* BEGIN Source text *

FIG. 1 is a schematic structural view illustrating a composite electrode according to an embodiment of the present disclosure;

FIG. 2 is a schematic structural view illustrating the plurality of positive electrode material particles according to the embodiment of the present disclosure;

FIG. 3 is a schematic structural view illustrating the plurality of positive electrode material particles pre-coated with the first conductive carbon according to the embodiment of the present disclosure;

FIG. 4 shows SEM images of the plurality of positive electrode material particles of the present disclosure;

FIG. 5 shows SEM images of the plurality of positive electrode material particles pre-coated with the first conductive carbon of the present disclosure;

FIG. 6A shows the result of water droplet contact angle analysis of the plurality of positive electrode material particles compacted;

FIG. 6B shows the results of water droplet contact angle analysis of the plurality of positive electrode material particles pre-coated with the first co-conductive carbon compacted;

FIG. 7 shows the chemical structure of the Li-Nafion polymer material;

FIG. 8 is a flow chart of a preparation method of a composite electrode according to an embodiment of the present disclosure;

FIG. 9 shows the SEM/EDS analysis result of the comparative example;

FIG. 10 shows the SEM/EDS analysis result of the demonstrative example of the present disclosure;

FIG. 11A shows a cyclic charge/discharge testing of the comparative example at 0.1C/1C/3C/5C/6C;

FIG. 11B shows a cyclic charge/discharge testing of the demonstrative example of the present disclosure at 0.1C/1C/3C/5C/6C;

FIG. 11C is a comparison chart illustrating the specific capacity of the comparative example and the specific capacity of the demonstrative example of the present disclosure charged and discharged at 3C;

FIG. 11D is a comparison chart illustrating the specific capacity of the comparative example and the specific capacity of the demonstrative example of the present disclosure charged and discharged at 6C;

FIG. 12 shows a cyclic charge/discharge testing of the comparative example and the demonstrative example of the present disclosure under 1CC/1CD cycle test conditions;

FIG. 13 shows a cyclic charge/discharge testing of the comparative example and the demonstrative example of the present disclosure under 6CC/6CD cycle test conditions;

FIG. 14 shows a cyclic charge/discharge testing of the first PVDF comparative example and the second PVDF comparative example under 1CC/1CD cycle test conditions; and

FIG. 15 shows a cyclic charge/discharge testing of the first PVDF comparative example and the second PVDF comparative example under 6CC/6CD cycle test conditions.

* END Source text *
* BEGIN Supplied data *

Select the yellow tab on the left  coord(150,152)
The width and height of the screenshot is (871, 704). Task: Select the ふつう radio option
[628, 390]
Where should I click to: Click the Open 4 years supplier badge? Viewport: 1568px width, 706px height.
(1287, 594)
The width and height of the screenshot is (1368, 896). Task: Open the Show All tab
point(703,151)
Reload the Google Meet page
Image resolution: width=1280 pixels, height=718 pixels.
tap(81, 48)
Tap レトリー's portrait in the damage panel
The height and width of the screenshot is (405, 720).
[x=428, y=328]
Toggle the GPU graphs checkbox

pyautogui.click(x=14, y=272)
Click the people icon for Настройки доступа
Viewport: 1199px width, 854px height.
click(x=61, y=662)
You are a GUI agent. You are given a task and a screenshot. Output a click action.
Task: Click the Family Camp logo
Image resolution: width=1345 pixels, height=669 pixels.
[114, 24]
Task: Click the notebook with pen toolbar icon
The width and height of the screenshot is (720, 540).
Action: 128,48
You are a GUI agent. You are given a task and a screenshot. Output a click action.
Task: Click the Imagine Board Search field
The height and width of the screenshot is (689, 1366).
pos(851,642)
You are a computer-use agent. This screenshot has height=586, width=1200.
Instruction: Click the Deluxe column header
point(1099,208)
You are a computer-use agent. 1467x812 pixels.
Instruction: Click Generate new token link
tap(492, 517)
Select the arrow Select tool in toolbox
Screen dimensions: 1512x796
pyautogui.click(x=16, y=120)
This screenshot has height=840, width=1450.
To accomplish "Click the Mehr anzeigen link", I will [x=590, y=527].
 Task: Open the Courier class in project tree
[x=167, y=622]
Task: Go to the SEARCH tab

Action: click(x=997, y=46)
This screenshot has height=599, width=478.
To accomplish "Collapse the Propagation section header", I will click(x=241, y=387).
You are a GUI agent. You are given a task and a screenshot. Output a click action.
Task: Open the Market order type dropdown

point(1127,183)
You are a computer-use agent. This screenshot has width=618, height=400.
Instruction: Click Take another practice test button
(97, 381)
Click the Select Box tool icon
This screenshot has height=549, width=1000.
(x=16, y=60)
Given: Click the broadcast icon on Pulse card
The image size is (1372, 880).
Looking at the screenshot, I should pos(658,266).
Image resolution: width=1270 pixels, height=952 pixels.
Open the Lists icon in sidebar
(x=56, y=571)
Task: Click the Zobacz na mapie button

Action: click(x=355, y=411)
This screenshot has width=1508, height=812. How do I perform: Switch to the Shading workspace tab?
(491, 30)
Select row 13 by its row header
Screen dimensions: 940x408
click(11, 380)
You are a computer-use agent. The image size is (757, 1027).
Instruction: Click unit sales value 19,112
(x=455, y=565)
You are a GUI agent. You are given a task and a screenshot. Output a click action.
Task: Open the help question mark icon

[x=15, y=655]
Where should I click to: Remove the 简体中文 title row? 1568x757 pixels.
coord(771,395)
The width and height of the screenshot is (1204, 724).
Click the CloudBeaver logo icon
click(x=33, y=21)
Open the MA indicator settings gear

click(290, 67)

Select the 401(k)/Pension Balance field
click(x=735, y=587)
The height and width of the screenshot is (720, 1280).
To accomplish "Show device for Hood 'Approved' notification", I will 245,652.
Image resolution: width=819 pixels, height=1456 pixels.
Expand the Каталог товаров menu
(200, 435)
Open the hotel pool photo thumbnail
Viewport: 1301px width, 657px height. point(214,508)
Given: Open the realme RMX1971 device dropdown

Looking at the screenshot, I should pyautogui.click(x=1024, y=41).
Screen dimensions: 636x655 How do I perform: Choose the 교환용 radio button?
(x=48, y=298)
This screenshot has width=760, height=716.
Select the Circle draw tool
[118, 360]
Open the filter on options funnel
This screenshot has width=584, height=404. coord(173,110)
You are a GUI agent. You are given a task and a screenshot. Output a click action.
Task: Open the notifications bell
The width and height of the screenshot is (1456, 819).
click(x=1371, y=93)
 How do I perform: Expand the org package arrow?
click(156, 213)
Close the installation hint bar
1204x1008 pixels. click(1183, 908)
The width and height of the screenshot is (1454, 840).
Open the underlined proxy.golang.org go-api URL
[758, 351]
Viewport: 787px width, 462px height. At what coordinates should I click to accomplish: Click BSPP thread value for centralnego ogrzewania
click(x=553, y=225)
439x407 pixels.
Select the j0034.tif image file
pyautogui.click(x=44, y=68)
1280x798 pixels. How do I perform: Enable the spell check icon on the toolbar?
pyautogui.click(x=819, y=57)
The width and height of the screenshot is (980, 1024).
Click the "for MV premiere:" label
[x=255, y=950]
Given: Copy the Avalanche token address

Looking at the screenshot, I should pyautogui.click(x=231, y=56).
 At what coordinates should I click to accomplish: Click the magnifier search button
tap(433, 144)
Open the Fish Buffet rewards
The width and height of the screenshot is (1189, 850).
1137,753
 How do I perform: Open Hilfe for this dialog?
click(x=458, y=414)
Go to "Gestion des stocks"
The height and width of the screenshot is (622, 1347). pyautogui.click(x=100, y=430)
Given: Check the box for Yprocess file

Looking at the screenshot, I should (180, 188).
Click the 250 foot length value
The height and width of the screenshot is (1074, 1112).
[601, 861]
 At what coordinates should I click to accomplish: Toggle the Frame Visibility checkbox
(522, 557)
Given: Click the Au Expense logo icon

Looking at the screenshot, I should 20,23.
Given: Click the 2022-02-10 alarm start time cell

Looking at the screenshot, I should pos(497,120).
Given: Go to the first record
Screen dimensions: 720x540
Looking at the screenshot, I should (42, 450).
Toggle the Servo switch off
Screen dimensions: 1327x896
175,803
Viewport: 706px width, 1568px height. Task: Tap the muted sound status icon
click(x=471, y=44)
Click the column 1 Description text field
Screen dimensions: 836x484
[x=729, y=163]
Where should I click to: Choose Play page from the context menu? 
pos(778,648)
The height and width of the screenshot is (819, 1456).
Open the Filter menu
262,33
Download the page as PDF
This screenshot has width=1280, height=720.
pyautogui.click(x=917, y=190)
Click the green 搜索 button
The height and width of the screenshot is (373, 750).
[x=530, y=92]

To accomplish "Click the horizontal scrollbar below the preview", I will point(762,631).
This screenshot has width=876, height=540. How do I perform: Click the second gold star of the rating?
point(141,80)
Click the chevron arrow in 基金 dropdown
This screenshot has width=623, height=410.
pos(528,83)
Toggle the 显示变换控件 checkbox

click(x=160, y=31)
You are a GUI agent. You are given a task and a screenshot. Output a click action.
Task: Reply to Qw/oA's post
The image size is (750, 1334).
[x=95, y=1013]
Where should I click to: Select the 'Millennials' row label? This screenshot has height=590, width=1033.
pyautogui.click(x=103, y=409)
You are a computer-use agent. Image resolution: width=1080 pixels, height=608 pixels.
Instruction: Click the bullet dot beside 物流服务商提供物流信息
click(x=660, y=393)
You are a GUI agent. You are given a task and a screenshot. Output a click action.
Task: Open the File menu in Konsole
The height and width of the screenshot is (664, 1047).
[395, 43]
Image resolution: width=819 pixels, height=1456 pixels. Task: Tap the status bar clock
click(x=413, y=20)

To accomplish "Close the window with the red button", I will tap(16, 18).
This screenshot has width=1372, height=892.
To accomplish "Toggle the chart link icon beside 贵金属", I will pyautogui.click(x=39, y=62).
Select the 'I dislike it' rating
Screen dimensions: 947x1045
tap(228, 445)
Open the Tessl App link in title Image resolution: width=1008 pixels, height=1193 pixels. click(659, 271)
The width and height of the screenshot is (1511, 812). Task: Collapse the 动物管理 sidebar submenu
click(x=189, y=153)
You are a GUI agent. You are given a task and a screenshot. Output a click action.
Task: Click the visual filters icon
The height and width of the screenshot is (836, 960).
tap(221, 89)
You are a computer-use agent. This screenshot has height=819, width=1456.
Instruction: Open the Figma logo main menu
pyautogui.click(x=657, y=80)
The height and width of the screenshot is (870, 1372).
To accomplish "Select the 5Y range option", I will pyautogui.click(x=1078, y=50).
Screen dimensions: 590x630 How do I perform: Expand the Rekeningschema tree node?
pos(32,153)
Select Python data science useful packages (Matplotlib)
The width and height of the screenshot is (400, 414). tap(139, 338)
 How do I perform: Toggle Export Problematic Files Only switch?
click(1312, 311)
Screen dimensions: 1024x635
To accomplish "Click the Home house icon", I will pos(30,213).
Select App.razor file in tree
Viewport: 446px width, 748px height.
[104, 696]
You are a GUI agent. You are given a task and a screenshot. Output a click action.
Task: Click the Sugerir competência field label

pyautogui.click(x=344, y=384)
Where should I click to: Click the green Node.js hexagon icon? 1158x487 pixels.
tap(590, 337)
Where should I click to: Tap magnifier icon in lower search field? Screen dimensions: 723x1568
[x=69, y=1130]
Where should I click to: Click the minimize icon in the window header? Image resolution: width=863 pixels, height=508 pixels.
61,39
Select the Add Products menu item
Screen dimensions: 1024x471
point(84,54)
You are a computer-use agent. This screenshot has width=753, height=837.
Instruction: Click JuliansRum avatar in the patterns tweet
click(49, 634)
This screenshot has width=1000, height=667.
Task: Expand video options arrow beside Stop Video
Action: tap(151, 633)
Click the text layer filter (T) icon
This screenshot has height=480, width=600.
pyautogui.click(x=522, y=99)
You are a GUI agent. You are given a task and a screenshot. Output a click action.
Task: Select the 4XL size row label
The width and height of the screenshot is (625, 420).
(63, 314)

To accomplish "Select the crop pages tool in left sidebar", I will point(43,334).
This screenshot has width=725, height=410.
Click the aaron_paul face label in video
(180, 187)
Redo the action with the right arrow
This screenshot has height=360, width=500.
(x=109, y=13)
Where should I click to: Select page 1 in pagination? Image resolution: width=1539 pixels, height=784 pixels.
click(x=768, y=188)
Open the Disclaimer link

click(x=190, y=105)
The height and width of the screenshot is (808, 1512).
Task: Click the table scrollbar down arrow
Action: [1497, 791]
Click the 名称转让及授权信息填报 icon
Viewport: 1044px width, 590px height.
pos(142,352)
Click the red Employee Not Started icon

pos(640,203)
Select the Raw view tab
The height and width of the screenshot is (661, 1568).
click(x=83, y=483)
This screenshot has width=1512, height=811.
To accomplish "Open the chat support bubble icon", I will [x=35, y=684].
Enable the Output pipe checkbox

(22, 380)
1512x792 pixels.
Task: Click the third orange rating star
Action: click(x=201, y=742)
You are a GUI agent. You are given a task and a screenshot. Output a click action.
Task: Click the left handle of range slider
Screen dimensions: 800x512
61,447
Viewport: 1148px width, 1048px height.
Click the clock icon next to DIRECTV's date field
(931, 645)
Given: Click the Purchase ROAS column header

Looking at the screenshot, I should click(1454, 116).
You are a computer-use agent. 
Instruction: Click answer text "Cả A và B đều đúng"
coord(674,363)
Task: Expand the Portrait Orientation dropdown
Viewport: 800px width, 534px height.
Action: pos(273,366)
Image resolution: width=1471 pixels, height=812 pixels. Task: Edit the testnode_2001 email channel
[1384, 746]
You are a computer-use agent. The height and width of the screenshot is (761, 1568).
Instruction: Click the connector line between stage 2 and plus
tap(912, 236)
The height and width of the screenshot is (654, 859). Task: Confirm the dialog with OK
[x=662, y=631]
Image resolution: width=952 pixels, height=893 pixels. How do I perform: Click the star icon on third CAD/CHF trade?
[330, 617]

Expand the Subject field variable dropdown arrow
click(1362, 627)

* END Supplied data *

*Exercise instructions*.
From the figure descriptions for the composite electrode above, copy out word for word the passage starting at "FIG. 11D is" and ending at "cycle test conditions.".

*Solution to the exercise*.
FIG. 11D is a comparison chart illustrating the specific capacity of the comparative example and the specific capacity of the demonstrative example of the present disclosure charged and discharged at 6C;

FIG. 12 shows a cyclic charge/discharge testing of the comparative example and the demonstrative example of the present disclosure under 1CC/1CD cycle test conditions;

FIG. 13 shows a cyclic charge/discharge testing of the comparative example and the demonstrative example of the present disclosure under 6CC/6CD cycle test conditions;

FIG. 14 shows a cyclic charge/discharge testing of the first PVDF comparative example and the second PVDF comparative example under 1CC/1CD cycle test conditions; and

FIG. 15 shows a cyclic charge/discharge testing of the first PVDF comparative example and the second PVDF comparative example under 6CC/6CD cycle test conditions.